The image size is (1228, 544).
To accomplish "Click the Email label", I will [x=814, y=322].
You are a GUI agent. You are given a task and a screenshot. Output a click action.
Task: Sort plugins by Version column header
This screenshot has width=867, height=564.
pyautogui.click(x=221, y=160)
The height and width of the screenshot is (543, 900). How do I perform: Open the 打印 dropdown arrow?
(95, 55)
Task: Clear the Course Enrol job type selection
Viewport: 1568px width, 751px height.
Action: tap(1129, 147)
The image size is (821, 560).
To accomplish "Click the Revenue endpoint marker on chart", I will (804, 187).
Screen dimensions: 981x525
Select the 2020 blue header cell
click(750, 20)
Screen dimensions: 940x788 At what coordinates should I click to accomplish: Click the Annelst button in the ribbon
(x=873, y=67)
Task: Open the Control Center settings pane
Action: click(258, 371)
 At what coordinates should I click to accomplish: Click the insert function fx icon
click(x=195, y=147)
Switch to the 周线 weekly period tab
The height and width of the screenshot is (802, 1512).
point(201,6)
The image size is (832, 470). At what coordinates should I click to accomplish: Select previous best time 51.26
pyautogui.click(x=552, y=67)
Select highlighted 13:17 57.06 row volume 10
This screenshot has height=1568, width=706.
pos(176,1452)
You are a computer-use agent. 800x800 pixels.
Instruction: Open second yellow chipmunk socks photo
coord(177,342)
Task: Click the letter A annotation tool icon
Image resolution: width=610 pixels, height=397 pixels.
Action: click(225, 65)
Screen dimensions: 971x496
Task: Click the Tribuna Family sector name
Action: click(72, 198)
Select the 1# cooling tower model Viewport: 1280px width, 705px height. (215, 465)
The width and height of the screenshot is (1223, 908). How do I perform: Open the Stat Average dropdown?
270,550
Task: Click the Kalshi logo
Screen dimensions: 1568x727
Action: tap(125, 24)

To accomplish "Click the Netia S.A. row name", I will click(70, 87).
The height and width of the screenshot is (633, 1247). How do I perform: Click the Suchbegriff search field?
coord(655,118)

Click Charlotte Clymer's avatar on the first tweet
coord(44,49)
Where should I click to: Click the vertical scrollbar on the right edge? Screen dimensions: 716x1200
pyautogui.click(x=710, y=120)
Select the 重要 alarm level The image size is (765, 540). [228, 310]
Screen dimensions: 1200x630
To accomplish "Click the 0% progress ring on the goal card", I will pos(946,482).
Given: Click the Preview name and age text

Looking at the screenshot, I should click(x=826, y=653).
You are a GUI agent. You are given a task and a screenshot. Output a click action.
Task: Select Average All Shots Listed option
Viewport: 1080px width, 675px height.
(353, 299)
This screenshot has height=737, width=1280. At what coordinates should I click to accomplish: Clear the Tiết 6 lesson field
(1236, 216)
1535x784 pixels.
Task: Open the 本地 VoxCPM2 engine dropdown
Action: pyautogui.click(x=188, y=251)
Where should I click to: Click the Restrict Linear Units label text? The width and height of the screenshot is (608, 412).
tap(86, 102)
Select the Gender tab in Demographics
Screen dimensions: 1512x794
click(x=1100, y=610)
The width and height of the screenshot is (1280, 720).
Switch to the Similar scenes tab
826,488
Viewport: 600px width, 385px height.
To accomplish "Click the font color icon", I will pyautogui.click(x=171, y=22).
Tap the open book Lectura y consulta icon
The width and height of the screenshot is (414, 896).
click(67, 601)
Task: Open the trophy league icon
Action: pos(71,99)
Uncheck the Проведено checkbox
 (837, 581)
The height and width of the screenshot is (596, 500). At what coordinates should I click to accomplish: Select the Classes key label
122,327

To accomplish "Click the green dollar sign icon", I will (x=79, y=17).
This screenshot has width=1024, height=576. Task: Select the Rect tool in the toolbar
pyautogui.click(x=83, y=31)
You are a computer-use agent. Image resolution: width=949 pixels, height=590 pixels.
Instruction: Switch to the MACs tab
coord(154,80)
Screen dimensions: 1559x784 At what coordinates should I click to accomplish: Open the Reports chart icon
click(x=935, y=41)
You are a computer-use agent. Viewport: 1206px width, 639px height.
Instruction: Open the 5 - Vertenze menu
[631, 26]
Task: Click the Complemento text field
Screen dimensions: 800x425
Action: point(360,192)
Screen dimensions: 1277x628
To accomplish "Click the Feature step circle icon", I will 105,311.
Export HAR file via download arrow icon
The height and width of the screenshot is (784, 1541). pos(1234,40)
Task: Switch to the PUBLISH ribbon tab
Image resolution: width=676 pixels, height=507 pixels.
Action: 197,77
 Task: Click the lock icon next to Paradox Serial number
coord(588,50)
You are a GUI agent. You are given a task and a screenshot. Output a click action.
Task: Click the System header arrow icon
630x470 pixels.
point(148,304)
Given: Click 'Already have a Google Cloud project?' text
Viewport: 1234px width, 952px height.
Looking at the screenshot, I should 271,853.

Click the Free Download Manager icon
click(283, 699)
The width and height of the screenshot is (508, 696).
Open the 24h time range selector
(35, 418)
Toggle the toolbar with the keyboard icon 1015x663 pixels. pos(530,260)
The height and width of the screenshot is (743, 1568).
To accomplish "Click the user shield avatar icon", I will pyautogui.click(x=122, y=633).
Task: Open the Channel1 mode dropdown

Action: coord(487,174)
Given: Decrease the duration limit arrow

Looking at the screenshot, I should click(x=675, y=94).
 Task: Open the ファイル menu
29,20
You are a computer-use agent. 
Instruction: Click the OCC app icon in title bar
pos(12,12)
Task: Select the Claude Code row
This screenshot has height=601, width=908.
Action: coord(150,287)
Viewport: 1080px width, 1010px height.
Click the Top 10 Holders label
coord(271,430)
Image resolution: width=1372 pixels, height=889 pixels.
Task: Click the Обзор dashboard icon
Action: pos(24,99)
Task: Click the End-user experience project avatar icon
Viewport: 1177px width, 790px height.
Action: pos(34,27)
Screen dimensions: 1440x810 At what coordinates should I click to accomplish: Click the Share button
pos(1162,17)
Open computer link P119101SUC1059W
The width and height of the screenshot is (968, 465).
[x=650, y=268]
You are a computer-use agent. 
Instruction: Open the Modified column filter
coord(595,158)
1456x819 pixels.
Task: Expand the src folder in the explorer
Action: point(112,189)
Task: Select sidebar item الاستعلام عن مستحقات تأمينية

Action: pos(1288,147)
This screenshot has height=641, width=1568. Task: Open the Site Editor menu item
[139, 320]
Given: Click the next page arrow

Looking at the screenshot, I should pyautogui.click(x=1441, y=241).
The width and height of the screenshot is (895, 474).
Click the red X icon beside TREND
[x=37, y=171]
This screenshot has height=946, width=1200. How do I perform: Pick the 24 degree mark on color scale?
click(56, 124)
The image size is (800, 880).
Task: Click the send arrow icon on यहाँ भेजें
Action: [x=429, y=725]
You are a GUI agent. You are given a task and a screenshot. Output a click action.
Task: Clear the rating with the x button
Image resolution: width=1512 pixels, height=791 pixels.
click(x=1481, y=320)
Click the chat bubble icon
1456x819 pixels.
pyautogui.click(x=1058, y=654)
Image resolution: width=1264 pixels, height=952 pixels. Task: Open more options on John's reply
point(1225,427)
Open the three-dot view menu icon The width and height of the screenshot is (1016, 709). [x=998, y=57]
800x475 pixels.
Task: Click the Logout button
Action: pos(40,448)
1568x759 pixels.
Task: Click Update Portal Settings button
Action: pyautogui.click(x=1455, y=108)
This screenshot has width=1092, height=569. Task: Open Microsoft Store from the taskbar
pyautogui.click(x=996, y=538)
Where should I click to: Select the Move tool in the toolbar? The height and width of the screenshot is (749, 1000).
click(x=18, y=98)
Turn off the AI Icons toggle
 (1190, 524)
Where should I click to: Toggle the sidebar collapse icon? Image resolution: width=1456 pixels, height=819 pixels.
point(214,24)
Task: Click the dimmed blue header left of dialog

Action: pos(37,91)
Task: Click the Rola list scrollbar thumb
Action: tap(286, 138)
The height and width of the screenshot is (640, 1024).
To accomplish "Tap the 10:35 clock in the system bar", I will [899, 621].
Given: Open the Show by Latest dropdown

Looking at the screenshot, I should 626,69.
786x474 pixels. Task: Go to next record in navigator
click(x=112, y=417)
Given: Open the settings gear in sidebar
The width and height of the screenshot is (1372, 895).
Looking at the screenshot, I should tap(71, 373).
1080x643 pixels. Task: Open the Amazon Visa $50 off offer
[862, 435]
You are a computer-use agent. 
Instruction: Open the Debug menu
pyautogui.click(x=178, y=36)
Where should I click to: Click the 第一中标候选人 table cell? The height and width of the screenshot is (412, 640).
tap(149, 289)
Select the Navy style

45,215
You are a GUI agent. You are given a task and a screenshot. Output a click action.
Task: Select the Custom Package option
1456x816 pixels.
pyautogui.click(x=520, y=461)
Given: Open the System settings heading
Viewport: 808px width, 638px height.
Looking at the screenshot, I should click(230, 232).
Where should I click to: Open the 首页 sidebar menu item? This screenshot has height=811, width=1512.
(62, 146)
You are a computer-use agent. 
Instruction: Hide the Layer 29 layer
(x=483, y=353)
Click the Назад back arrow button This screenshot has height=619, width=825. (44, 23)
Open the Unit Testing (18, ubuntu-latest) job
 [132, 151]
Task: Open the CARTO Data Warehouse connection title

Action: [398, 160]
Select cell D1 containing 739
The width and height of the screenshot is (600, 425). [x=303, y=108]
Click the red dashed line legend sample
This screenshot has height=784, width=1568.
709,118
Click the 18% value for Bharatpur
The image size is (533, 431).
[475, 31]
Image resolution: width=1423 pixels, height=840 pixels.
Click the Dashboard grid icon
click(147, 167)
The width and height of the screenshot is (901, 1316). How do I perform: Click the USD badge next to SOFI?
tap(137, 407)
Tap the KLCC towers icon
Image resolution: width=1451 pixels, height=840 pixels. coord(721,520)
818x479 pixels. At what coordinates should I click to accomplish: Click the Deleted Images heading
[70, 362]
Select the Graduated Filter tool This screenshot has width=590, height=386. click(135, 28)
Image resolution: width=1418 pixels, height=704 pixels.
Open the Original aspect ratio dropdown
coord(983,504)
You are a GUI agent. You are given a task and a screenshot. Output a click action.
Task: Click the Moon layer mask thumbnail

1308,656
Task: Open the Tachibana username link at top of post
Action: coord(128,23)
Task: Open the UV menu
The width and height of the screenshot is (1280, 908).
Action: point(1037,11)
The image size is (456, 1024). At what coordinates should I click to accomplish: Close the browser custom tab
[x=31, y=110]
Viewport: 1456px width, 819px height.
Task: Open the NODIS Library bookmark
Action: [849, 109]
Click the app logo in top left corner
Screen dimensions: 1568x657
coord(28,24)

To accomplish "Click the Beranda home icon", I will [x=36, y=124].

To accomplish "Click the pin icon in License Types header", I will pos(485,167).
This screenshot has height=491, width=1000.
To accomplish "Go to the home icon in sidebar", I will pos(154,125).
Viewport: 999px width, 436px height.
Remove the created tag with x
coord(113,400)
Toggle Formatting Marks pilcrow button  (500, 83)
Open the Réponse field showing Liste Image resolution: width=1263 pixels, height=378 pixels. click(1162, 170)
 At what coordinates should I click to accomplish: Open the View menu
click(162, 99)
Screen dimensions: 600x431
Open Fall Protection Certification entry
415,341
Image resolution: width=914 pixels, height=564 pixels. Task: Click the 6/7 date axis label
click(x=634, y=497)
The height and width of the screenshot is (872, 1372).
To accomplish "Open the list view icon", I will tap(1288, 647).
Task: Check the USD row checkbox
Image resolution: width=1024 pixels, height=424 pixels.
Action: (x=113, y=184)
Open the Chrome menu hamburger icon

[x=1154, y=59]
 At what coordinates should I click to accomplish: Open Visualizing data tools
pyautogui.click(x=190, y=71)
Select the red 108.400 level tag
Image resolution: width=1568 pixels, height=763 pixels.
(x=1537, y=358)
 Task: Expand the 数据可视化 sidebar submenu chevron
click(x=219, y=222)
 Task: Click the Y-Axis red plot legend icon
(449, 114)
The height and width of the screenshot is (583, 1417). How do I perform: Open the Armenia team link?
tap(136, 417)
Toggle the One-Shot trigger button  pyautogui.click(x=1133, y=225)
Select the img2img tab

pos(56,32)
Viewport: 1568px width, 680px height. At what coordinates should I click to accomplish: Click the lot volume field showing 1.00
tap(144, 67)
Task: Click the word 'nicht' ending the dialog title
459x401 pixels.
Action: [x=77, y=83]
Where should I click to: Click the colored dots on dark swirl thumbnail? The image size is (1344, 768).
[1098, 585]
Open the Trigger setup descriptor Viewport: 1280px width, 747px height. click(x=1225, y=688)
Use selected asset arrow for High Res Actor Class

******

Task details: Please edit the listing lines between the line holding "Tap the KLCC towers icon" and the line holding "Select the Graduated", inclusive, replacing "Deleted Images" with "Removed Images" and leaving everything else unchanged. Give back only those lines.

Answer to the task:
Tap the KLCC towers icon
Image resolution: width=1451 pixels, height=840 pixels. coord(721,520)
818x479 pixels. At what coordinates should I click to accomplish: Click the Removed Images heading
[70, 362]
Select the Graduated Filter tool This screenshot has width=590, height=386. click(135, 28)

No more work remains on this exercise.